# Lynchburg Area Season?



## SarahJ (Jan 29, 2020)

Hi All! I’ll be working in the Lynchburg area mid Feb - mid April and would love to go hunting while I’m there. When does your season usually start?


----------



## kevin t (Mar 21, 2013)

Sounds like the last few days you are here will be best. Usually 4/10-4/25


----------



## SarahJ (Jan 29, 2020)

kevin t said:


> Sounds like the last few days you are here will be best. Usually 4/10-4/25


Great! I was hoping late March might be good, but it’s been cold here...Thanks for the reply!


----------



## clearcreek (Apr 15, 2016)

SarahJ said:


> Hi All! I’ll be working in the Lynchburg area mid Feb - mid April and would love to go hunting while I’m there. When does your season usually start?

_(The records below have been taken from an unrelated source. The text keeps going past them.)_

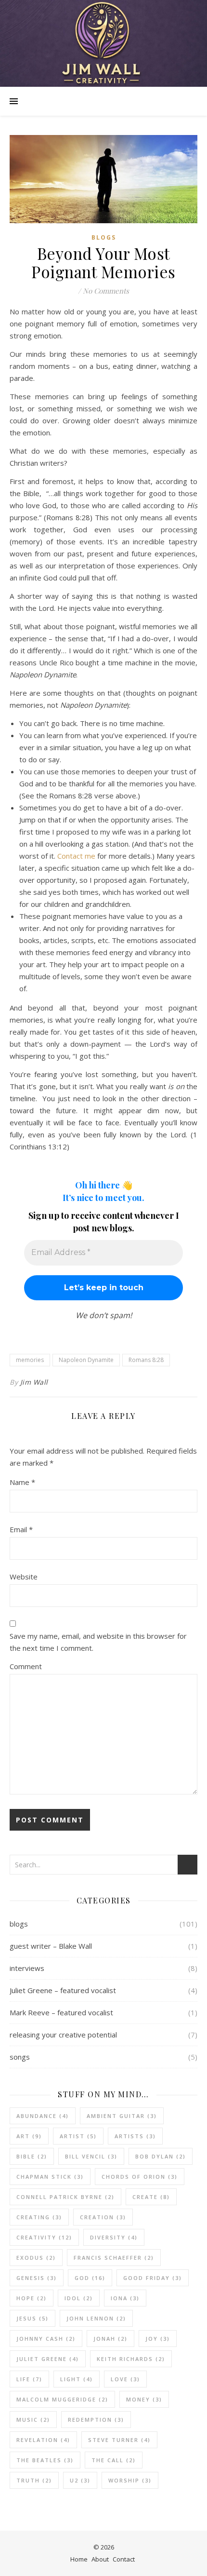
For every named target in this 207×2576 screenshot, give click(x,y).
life (29, 2379)
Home (79, 2559)
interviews (27, 1968)
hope (31, 2298)
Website (24, 1576)
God (90, 2277)
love (125, 2379)
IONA (125, 2298)
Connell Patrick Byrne (65, 2196)
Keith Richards (131, 2358)
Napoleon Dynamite (86, 1360)
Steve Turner (119, 2439)
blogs (103, 237)
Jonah (110, 2338)
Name (22, 1482)
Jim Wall (34, 1382)
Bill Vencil (91, 2156)
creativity (44, 2237)
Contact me (76, 856)
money (144, 2399)
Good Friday (152, 2277)
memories (30, 1360)
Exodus (36, 2257)
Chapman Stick (50, 2176)
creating (39, 2217)
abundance (42, 2115)
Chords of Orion (140, 2176)
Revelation (43, 2439)
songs (20, 2057)
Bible (31, 2156)
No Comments (106, 291)
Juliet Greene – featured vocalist (63, 1990)
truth (34, 2480)
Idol (79, 2298)
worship (130, 2480)
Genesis (36, 2277)
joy (157, 2338)
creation (103, 2217)
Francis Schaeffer (114, 2257)
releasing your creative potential (63, 2034)
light (76, 2379)
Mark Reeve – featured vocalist (61, 2012)
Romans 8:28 (146, 1360)
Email (21, 1529)
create (151, 2196)
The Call (113, 2460)
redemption (96, 2419)
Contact (124, 2559)
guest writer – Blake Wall (51, 1946)
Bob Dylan (160, 2156)
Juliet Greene (47, 2358)
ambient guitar (122, 2115)
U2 (80, 2480)
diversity (114, 2237)
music (33, 2419)
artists (135, 2136)
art (29, 2136)
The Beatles (45, 2460)
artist (78, 2136)
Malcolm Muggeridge (62, 2399)
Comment (26, 1666)
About (100, 2559)
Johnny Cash (46, 2338)
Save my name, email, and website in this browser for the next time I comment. (98, 1642)
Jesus (32, 2318)
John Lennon (96, 2318)
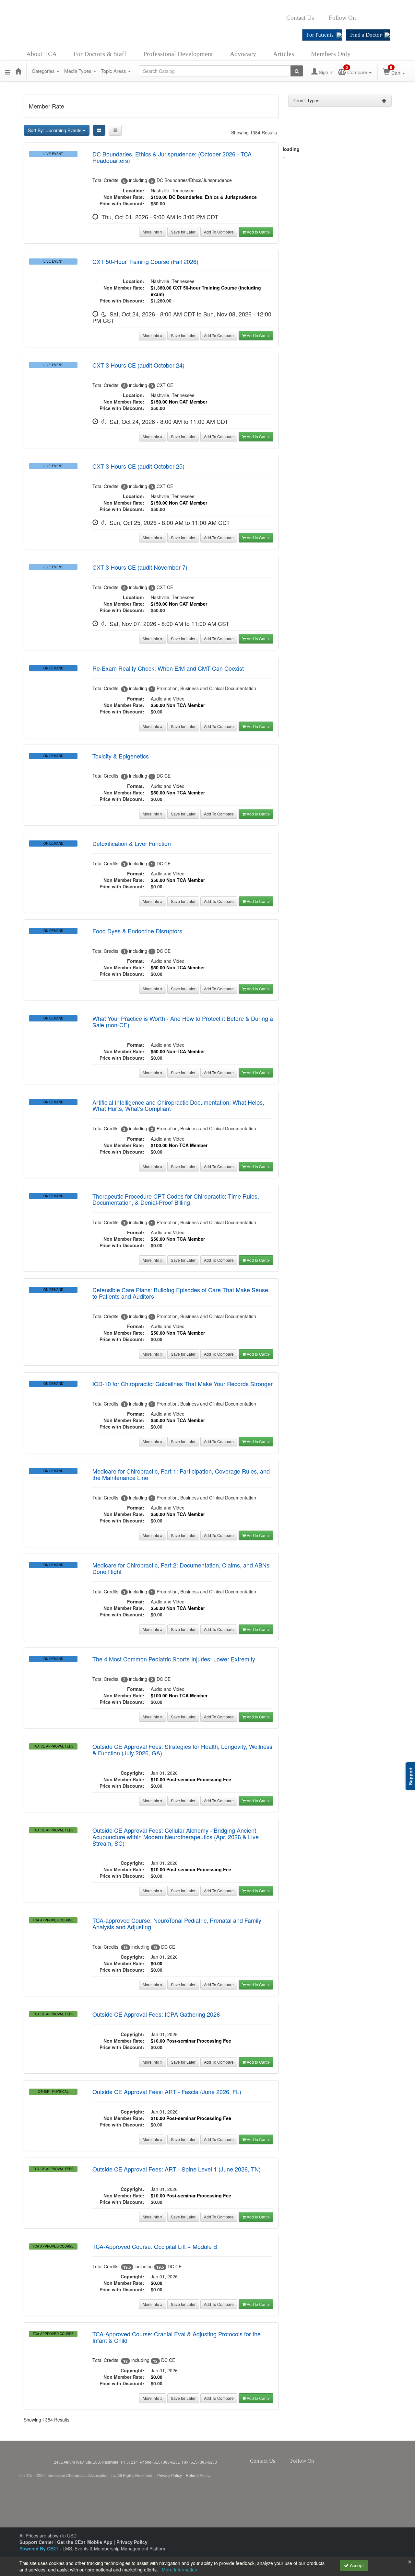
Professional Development (178, 53)
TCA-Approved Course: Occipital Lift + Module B (154, 2246)
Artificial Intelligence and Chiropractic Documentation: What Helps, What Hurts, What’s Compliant (178, 1105)
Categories (44, 70)
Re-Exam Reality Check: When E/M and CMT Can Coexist (168, 668)
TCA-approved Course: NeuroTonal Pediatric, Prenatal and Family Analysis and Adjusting (176, 1923)
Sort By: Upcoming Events (55, 130)
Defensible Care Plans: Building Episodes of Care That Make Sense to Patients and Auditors (180, 1292)
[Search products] (296, 70)
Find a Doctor (366, 35)
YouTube (387, 18)
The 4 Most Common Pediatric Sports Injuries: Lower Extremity (173, 1659)
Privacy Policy (169, 2475)
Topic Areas (114, 70)
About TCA (41, 53)
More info (151, 231)
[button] (7, 71)
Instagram (375, 18)
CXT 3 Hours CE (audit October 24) (138, 365)
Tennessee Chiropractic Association (36, 2458)
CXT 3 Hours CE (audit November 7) (139, 567)
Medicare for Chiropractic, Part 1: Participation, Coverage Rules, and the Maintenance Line (181, 1474)
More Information (179, 2569)
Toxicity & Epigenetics (120, 756)
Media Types (78, 70)
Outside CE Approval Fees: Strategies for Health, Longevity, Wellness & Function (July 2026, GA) (182, 1749)
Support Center (36, 2542)
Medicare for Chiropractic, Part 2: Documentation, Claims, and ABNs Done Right (180, 1568)
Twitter (366, 18)
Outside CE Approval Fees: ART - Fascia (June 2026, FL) (166, 2091)
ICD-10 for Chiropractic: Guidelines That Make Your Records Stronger (182, 1383)
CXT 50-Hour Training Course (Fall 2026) (145, 261)
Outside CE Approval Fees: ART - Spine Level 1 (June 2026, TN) (176, 2169)
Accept (356, 2565)
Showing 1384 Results (254, 132)
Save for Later (183, 231)
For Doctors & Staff (100, 53)
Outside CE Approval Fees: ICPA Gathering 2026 (156, 2014)
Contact (319, 18)
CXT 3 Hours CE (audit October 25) (138, 466)
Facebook (359, 18)
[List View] (115, 130)
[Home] (18, 71)
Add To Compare (219, 231)
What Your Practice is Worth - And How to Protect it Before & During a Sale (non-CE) (182, 1021)
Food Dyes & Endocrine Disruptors (137, 931)
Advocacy (243, 53)
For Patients (320, 35)
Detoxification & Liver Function (131, 843)
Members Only (330, 53)
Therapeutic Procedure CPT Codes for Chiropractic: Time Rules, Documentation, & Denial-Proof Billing (175, 1199)
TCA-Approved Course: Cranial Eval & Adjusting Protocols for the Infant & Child (176, 2337)
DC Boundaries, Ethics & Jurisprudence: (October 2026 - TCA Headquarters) (172, 157)
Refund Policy (198, 2475)
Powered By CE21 (39, 2548)
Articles (283, 53)
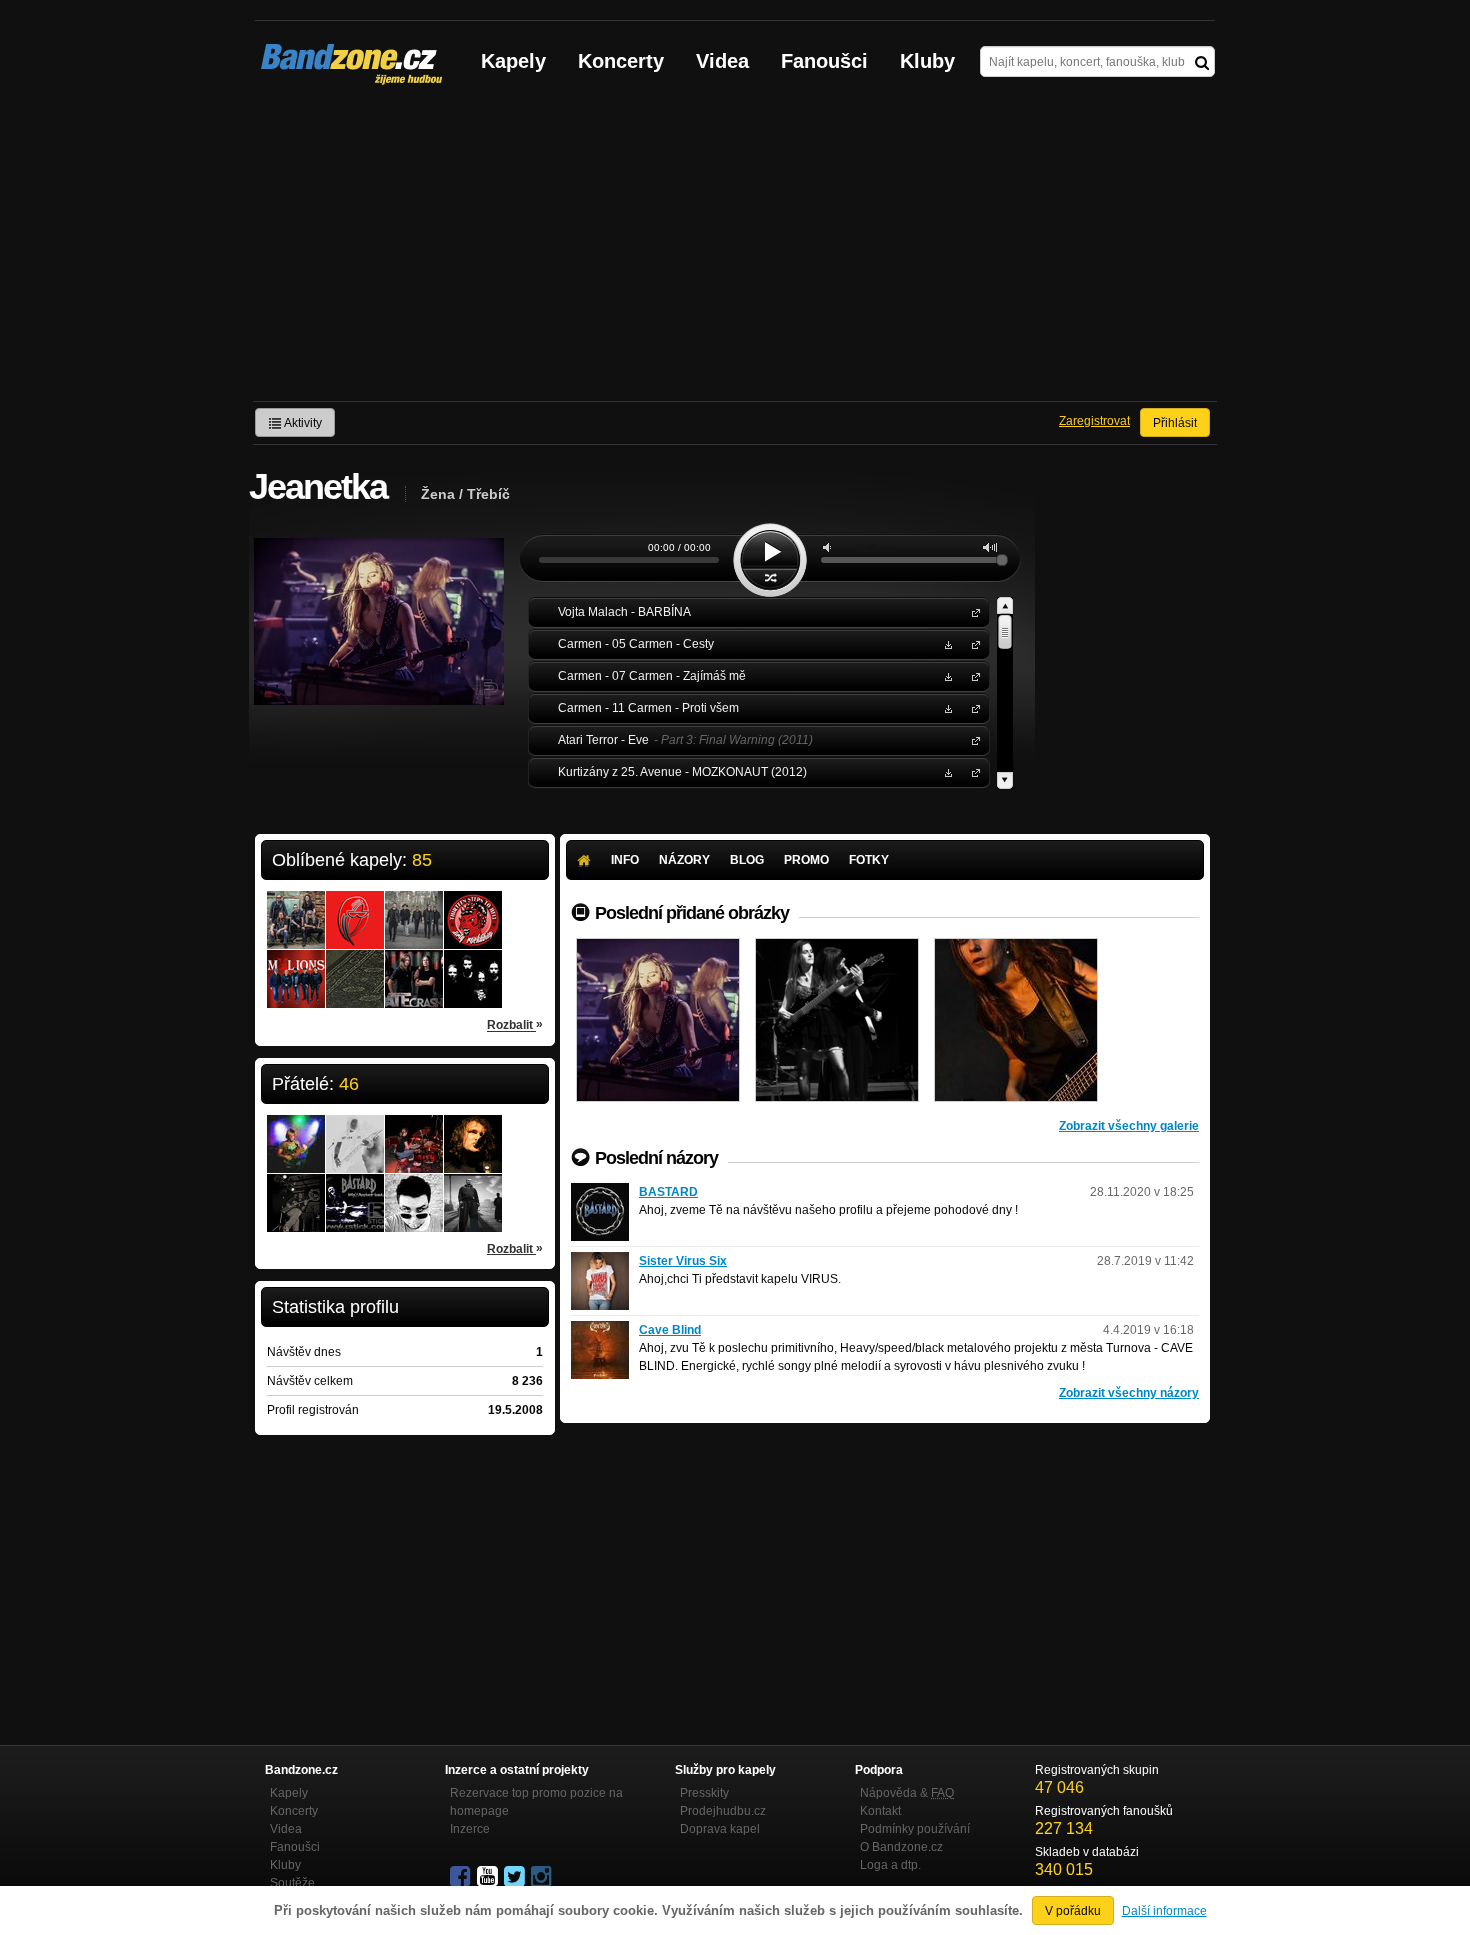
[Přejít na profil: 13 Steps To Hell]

The season could possibly start early this year based on warmer weather. I'll be checking around Waynesboro area by the end of March.


----------



## Percy-n-Moo (Mar 28, 2020)

Found these very close to Lynchburg yesterday


----------



## chefhw (Apr 1, 2020)

Percy-n-Moo said:


> Found these very close to Lynchburg yesterday
> View attachment 26196
> View attachment 26196
> [/QU I found my first 2 in Lynchburg the other day and that has been it! Can you share any info to help me find more right now or is it just too early or too late?


----------



## Percy-n-Moo (Mar 28, 2020)

Now is the time to be looking, creeks and valleys, need to work your way up in elevation as well


----------



## chefhw (Apr 1, 2020)

Anyone in Lynchburg still finding morels? Is this cool wet weather going to produce anything new?


----------



## chefhw (Apr 1, 2020)

SarahJ said:


> Great! I was hoping late March might be good, but it’s been cold here...Thanks for the reply!


Are you still around SaraJ??


----------



## Turtle (Mar 10, 2020)

I'd be curious too on anyone in the Lynchburg Bedford area. Last week I wasn't having much luck at my spot in Bedford, not sure if a bad little stent of weather or season wrapping up due to earlier spring weather this year?


----------